From the data point of view, the strengths of our method are four-fold: (i) our self-supervised design. Pseudo labels are automatically populated, and thus with no resort to data labels, our training is employed. (ii) Canonical Mapping. Being capable of canonicalizing noise-corrupted clouds under arbitrary rotations, we circumvent the dependency on pre-aligned data. (iii) CMD-Net can operate on both synthetic and real data. (iv) The CMD-Net dataset is another plus of the presented research. It comprises rotated and noise-corrupted instances of given categories. These strengths enable us to increase the generalization capability of our method.

Regarding the challenges, CMD-Net has multiple merits: (i) clutter. The depth image of an hypothesis generated by any 2D (or 3D) object detector potentially contains background clutter that affects the representation of the object of interest. Our self-supervised method, learning the convex hull of the shapes, copes with this challenge and suppresses the points existing beyond the object’s hull. (ii) Missing pixels (points). The designs of both the canonical mapping part and the denoising part of CMD-Net are based on PointNet++. Learning the representations of objects in a hierarchical fashion, CMD-Net handles missing points. (iii) Intra-class variation. CMD-Net leverages intrinsic structure points to learn the structures of the instances given in a category of interest. This correspondingly enables our method to handle intra-class variations.

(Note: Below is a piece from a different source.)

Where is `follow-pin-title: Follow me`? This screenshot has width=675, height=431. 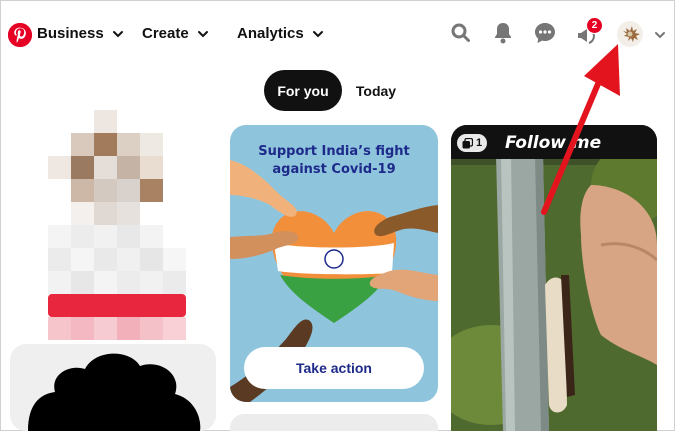
follow-pin-title: Follow me is located at coordinates (554, 143).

Despite the advantages of CMD-Net, there are limitations: (i) Number of structure points and GPU memory. CMD-Net denoises the interested objects exploring their intrinsic structures. In accordance with our network design and interested problem, the generation of a high number of structure points gives rise to an increase in the memory usage exceeding the limits of resources. In such cases, we generate a limited number of structure points and then employ upsampling. (ii) Canonicalization. Currently, CMD-Net operates in a relatively narrower search space for canonicalizing any arbitrarily rotated objects.

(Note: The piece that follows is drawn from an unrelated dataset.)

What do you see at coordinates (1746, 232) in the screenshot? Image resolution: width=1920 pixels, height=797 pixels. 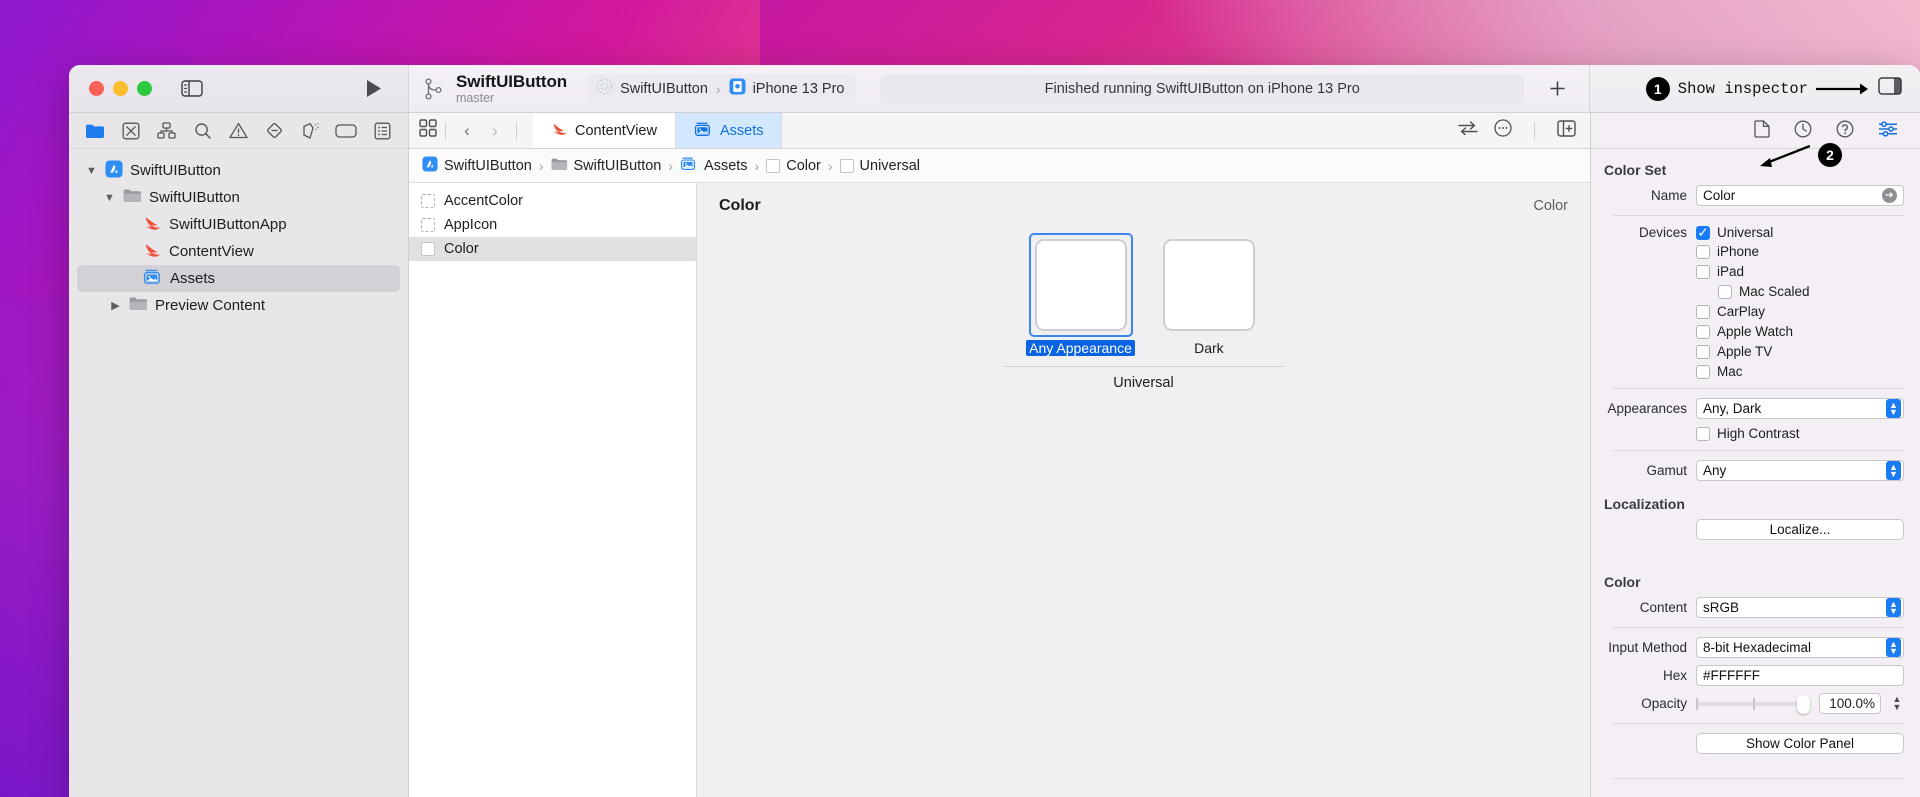 I see `device-label: Universal` at bounding box center [1746, 232].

In the future, we are planning to improve the performance of CMD-Net, particularly on arbitrarily rotated objects. Investigating the effect of our method on the instances that have severe topological discrepancies will be a potential research direction. One of our aims will be to extend the search space of CMD-Net for canonical mapping. We are planning to define novel loss functions to improve the performance of our method for canonicalization purposes.